Sometimes so much progress can be made on certain issues that ignorance feels like a thing of the past. We can mistake silence on a particular topic for progress. We completely forget that covert forms of discrimination also exist. However, every now and then, something overt happens that wakes all of us up.
That overt incident occurred this past weekend and it came courtesy of the popular artist DaBaby.
DaBaby was performing on stage at the Rolling Loud festival in Miami on Sunday night. During his set, the rapper made statements that upset many, particularly HIV positive individuals and people within the LGBTQ+ community.
"If you didn't show up today with HIV, AIDS, or any of them deadly sexually transmitted diseases, that'll make you die in two to three weeks, then put your cellphone lighter up," he said. "Ladies, if your pussy smell like water, put your cellphone lighter up. Fellas, if you ain't sucking dick in the parking lot, put your cell phone lighter up. Let's keep it real."

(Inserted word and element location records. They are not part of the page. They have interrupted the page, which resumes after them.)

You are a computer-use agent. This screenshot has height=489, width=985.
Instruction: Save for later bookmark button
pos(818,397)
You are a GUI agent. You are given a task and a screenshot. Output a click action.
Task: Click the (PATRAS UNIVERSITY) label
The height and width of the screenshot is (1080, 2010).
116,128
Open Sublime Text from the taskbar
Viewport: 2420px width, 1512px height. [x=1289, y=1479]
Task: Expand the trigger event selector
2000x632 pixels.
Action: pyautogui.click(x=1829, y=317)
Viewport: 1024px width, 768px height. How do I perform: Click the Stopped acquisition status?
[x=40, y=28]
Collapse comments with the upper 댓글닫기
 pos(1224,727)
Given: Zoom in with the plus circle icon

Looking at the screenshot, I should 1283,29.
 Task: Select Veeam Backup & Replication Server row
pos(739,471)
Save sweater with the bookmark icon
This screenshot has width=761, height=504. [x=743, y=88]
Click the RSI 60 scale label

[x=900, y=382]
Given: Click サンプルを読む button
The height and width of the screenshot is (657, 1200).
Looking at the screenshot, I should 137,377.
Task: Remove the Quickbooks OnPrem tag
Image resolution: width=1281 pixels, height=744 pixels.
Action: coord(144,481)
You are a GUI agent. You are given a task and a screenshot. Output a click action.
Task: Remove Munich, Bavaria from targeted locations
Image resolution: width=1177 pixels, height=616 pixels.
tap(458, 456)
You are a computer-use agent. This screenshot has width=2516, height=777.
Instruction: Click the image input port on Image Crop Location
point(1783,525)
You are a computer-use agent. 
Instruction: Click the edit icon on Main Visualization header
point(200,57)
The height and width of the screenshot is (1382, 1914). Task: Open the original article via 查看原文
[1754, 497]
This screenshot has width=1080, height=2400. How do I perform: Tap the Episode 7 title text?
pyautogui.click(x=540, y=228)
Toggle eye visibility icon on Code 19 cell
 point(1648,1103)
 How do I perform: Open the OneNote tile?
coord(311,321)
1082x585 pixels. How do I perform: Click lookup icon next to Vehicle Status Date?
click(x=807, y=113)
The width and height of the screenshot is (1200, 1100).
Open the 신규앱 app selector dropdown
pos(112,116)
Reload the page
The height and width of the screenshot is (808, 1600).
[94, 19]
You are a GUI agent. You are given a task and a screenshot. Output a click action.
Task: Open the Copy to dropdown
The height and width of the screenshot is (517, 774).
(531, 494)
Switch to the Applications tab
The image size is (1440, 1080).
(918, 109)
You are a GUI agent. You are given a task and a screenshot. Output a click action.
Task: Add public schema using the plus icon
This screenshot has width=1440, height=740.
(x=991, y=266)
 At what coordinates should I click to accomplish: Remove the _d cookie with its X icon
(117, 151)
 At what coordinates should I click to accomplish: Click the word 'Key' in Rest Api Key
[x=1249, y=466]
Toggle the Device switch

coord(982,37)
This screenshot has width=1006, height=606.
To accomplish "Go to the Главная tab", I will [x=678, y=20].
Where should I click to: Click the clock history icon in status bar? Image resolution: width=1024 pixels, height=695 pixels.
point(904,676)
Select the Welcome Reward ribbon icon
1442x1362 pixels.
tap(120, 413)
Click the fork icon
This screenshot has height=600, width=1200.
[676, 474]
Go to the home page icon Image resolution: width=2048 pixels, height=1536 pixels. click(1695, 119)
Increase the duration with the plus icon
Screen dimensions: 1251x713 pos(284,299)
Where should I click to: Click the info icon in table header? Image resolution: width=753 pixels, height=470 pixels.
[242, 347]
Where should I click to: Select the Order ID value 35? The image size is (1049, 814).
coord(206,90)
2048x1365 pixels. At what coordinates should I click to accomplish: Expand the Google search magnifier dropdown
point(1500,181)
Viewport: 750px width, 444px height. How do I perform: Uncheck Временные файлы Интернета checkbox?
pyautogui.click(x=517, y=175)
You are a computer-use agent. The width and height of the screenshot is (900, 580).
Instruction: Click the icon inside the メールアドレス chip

The part that made everyone scratch their heads was when DaBaby said HIV/AIDS would kill you in a matter of weeks. What decade does he think we're living in? He must realize that medication has improved greatly since the eighties. While affordability is still a major issue for people, especially when it comes to health insurance, AIDS is no longer a death sentence. Pushing this extremely frightening false narrative is harmful and will only perpetuate homophobia.
Believe it or not, many people still think AIDS is a gay disease. DaBaby's comments prove that. His willful ignorance is something that lives inside others too. Not to mention the influence he has on his younger, ill-informed fans. Unfortunately, when a harmful stereotype gains enough traction, it's very difficult to rid society from it completely. This kind of generalization gave way to ugly homophobia in the eighties. Gay men were being told on their deathbed that they were being punished for living a sinful lifestyle.
DaBaby's response to the controversy did nothing to disprove these beliefs, quite the contrary. He claimed that none of his gay fans were sexually irresponsible, so they don't have AIDS. First of all, such claims are nonsensical, as one can become infected any number of ways. What if someone was the victim of sexual assault? Second of all, this plays right into the kind of homophobia which blamed gay men for their diagnosis all those years ago. You would think our culture would've learned not to judge or treat people differently because of their HIV status.
It's quite scary to see how little has changed.
The most infuriating part of this entire saga, however, was T.I.'s response. He claimed that DaBaby should be able to speak "his truth" the same way Lil Nas X does. Newsflash: DaBaby's "truth" is very different than Nas' truth. One person is judging and generalizing about an entire group of people. Another is merely trying to express himself artistically and increase representation in mainstream popular music.
This is another homophobic attitude we've seen and heard far too much. Our very existence is threatening to homophobes. They feel as if we're taking away their rights by just asking to be treated equally. What T.I. may not realize is that DaBaby, like every other American citizen, has the right to free speech. However, he isn't necessarily free from consequences.
When public figures say things of this nature, a lot of people call for them to be cancelled. I don't think cancelling people serves any real purpose. First of all, it never lasts. People who are "cancelled" always manage to continue their careers once the dust settles. And the dust always settles. Second of all, it escalates to a place that loses focus on the issue at hand. It becomes less about defending a marginalized group and more about going after public figures.
Besides, this is the hip hop community we're talking about. This kind of ignorance and homophobia is so commonplace and accepted in that world. We've got a long way to go before this sort of rhetoric is widely condemned by the majority of the people within hip hop. Hopefully, we reach that day sooner rather than later. But, unfortunately, we're not there yet.
If this incident should teach us anything, it's that education is very important. However, another important part of the equation is the desire to be educated. If an ignorant person like DaBaby isn't open to being educated, very little progress will be made. Based on his response, that sadly seems to be the case. Unfortunately, this kind of mentality will always exist among certain people. But we must not be comfortable with the apparent progress we've made.
We must continue to educate and continue to make our voices heard. And while cancelling people on a mass level might not work, it's more than okay not to support an artist if you choose to. I certainly won't be listening to DaBaby's music any time soon, or T.I.'s for that matter. At the end of the day, issues like HIV/AIDS still need to be discussed. I hope this story teaches us a lesson; don't buy into the illusion that everything is suddenly okay. There is always work to be done.